LinearSearch-VS-BinarySearch

In this article I will show the difference in time complexity / Big O notation between the two searching algorithms.

The Problem

In this example we need to create a function that accepts an array and a value of any type, we should be able to know if the value is in the array or not.

The Solution

We will solve this problem with 2 different approaches : -

Linear Search: Iterate through the array and compare the value to the items at each index O(n)

Binary Search: Split the array and compare the mid point to the value O(log n)

First Approach Linear Search

function linearSearch(arr, num) {
    // ITERATE THORUGH THE ARRAY
    for(let i = 0; i < arr.length; i++){
        if(arr[i] === num){
            // IF FOUND RETURN THE INDEX
            return i
        } 
    }
    return `not found`
}

linearSearch([10, 20, 30, 40, 50, 60, 70, 80, 90, 100], 40)

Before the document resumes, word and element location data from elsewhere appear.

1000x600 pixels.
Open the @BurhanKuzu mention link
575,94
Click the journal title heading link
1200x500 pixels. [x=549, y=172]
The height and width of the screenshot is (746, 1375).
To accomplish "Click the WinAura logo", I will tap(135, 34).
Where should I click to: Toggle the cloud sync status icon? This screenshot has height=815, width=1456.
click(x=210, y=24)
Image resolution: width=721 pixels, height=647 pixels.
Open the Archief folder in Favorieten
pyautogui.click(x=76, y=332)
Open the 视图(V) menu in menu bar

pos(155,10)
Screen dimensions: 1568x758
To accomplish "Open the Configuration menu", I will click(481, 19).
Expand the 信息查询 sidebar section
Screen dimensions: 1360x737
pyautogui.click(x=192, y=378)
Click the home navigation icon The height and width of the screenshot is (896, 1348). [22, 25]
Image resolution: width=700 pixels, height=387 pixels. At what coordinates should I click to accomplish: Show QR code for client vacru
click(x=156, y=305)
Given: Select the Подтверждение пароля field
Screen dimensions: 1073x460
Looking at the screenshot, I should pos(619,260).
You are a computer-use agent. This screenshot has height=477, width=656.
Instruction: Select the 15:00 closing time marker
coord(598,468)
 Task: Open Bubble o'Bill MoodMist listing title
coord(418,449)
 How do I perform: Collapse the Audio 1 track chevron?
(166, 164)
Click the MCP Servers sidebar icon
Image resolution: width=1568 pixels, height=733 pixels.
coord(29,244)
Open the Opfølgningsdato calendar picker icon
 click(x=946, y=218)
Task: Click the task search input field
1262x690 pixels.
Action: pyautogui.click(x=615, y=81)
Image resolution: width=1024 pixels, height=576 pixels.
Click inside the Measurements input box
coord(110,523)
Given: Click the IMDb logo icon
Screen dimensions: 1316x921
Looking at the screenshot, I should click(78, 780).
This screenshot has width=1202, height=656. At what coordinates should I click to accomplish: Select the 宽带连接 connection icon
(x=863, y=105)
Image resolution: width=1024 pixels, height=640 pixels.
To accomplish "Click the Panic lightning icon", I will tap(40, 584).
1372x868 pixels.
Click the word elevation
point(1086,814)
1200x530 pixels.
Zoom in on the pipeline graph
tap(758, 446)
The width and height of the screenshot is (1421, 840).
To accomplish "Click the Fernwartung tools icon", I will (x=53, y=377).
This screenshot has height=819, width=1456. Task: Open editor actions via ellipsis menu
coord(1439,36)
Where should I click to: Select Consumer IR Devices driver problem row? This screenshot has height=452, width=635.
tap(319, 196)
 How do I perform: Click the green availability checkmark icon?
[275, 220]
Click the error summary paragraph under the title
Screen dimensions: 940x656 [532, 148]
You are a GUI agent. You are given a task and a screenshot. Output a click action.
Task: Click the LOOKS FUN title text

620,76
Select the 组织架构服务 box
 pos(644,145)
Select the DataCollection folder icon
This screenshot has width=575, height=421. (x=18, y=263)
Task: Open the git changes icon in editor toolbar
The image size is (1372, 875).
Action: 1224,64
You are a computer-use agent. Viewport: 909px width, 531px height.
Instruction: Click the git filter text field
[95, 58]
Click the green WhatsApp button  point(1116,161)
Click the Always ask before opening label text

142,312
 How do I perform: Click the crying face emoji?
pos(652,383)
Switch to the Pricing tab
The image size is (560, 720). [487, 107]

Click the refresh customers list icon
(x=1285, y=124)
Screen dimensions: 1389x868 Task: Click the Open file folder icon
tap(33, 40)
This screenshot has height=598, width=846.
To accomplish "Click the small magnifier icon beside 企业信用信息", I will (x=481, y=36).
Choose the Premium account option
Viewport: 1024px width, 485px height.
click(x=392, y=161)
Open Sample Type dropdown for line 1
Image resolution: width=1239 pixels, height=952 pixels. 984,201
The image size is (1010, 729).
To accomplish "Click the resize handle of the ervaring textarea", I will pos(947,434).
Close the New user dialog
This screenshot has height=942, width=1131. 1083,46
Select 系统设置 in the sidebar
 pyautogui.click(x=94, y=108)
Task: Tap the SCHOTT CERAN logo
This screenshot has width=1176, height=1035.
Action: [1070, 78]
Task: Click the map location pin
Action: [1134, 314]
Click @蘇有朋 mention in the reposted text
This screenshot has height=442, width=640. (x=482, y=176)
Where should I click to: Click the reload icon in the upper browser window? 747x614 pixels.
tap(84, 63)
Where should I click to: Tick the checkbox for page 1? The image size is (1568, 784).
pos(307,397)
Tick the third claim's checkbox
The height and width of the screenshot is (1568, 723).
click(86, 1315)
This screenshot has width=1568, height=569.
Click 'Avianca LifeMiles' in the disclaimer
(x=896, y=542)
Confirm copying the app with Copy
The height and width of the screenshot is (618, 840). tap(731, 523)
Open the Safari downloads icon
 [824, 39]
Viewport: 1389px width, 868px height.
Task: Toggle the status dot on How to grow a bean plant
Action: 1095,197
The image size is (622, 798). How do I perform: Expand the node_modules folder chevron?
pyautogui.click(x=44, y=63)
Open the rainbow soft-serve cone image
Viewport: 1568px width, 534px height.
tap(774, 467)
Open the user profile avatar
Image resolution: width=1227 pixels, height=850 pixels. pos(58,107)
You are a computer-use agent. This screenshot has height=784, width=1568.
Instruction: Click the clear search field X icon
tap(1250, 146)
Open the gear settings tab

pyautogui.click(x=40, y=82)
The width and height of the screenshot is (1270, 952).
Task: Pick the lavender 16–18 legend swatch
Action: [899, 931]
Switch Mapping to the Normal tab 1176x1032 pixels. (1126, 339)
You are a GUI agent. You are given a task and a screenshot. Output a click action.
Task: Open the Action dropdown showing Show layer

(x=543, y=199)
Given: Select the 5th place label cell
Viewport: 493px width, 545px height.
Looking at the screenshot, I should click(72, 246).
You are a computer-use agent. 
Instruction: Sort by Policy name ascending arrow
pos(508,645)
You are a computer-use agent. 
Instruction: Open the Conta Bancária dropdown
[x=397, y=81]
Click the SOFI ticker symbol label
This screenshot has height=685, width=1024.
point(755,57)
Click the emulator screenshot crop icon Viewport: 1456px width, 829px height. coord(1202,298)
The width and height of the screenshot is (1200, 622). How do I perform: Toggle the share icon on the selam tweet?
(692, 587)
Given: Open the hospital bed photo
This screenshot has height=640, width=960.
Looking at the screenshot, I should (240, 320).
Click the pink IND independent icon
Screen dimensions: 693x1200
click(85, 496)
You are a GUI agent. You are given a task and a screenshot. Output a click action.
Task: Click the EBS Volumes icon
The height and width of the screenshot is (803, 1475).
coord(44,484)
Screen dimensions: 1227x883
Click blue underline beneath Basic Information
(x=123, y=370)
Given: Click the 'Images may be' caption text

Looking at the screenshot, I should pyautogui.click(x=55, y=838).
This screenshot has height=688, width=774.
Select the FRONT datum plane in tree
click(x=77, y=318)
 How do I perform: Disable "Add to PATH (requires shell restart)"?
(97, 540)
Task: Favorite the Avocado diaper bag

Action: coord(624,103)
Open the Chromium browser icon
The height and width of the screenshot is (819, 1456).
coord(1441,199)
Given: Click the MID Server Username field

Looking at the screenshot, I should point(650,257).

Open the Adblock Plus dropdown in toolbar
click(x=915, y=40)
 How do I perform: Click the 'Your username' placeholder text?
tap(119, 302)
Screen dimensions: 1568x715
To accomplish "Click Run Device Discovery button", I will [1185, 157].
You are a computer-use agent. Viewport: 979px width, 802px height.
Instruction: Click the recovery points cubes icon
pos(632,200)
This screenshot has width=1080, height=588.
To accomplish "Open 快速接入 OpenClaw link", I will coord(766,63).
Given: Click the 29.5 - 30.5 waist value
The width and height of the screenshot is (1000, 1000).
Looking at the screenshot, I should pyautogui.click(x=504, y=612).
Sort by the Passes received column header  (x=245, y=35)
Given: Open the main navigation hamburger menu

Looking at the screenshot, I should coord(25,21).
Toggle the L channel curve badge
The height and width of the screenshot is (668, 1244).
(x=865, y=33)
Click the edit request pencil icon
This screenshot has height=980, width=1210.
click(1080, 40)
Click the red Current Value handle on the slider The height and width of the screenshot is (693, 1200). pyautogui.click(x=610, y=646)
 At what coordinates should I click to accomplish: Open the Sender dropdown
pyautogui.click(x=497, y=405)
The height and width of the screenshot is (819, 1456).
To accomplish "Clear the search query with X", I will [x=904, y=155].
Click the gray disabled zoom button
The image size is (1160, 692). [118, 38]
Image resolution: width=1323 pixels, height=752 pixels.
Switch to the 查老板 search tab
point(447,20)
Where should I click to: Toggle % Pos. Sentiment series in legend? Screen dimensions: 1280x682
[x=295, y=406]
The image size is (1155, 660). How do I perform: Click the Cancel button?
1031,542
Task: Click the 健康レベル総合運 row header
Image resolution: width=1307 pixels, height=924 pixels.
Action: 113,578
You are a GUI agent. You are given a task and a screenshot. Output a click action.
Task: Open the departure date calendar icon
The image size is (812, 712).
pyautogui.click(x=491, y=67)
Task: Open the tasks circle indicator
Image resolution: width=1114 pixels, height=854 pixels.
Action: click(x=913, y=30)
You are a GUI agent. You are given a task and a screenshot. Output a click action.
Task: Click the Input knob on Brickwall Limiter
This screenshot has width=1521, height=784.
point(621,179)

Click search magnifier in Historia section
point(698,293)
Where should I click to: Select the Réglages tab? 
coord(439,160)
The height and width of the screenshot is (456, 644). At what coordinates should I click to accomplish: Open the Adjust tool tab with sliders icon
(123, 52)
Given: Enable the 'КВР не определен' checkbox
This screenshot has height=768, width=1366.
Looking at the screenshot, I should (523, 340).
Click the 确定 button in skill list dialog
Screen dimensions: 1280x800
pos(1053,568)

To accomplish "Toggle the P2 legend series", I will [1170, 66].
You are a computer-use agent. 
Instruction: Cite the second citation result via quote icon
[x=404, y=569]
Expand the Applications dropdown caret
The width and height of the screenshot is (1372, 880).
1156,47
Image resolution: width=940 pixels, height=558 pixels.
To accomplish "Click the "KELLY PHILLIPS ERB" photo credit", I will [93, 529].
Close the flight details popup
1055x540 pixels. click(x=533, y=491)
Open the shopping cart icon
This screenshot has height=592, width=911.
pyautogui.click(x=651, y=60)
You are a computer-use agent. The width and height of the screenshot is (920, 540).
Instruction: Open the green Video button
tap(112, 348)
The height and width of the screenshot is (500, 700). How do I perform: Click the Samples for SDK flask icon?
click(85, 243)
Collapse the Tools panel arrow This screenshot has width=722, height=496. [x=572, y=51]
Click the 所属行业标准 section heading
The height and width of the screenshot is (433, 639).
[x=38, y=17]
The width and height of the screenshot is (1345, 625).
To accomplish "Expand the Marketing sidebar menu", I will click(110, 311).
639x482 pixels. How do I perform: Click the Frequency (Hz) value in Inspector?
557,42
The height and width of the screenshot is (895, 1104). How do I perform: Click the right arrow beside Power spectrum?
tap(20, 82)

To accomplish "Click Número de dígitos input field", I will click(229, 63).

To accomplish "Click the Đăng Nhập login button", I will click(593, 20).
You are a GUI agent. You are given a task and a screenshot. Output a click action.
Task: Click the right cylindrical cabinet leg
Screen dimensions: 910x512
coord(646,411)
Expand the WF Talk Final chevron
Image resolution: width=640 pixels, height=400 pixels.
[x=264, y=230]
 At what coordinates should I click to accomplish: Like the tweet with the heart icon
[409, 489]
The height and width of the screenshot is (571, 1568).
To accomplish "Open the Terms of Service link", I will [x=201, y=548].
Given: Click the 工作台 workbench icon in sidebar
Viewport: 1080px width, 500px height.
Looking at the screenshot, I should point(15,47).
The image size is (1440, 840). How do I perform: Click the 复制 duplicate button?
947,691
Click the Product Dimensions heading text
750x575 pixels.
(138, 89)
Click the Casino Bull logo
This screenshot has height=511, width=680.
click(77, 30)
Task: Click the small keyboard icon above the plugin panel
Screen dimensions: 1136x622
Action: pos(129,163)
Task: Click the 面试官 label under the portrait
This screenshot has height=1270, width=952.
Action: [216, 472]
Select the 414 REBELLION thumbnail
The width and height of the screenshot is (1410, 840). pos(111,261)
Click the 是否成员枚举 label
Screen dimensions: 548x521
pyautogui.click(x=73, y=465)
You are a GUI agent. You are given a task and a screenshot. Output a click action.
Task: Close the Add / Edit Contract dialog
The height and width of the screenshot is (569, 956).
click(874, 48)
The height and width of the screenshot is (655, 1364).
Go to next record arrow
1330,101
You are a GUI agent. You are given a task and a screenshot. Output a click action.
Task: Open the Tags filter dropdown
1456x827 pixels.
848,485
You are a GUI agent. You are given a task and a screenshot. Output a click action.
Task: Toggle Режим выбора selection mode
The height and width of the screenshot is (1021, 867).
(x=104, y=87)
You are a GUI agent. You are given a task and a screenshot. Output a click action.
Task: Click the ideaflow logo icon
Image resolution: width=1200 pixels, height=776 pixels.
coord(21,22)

• Create a function that accepts an array and a value
• Loop through the array
• Compare the value at each index / arr[i] to the value passed
• If you find that arr[i] is equal to the value, return the index
• If the loop ends and the value is not found, return "Not Found"

In terms of implementation this approach is relatively simple compared to the second approach. However, the time complexity of this approach would O(n), as you will have to loop through the whole array in the worst case when the value is found at the end of the array. So in an array of 8 numbers we will do 8 checks.

Second Approach Binary Searcch

function binarySearch(arr, num){
    let start = 0
    let end = arr.length - 1
    let mid = Math.floor((start + end) / 2) 

    while(arr[mid] !== num && start < end){
        if(num < arr[mid]){
            // UPDATE END POINT
            end = mid - 1
        } else if(num > arr[mid]){
            // UPDATE START POINT
            start = mid + 1
        }
        // UPDATE MID POINT
        mid = Math.floor((start + end) / 2) 
        // IF FOUND RETURN THE INDEX 
        if(arr[mid] === num) return i
    }
}

binarySearch([10, 20, 30, 40, 50, 60, 70, 80, 90, 100], 40)

• Create a function that accepts an array and a value
• Create start point, end point, and a mid point
• Check if the mid point is greater or smaller than the value
• If it is smaller, update the value of start point to be mid + 1. This means our array now is smaller, we got rid of the first half of the array
• If it us greater, update the value of end point to be mid - 1. We got rid of the second half of the array
• Update the value of mid point to be the center of the new array

Repeat this process as long as the value is not found and start point is smaller than end point

• Finally if the value is found return the index

In this implementation we are making use of the "Divide and Conquer" pattern to find the value, unlike the previous approach we won't be comparing each index to the value, We will check if the mid point is equal to the value. So in an array of 8 numbers we will only do 3 checks This would give us a better time complexity of O(log n). The rate of operation growth would be O(log n) which is much better than O(n). Refere to BigO chart.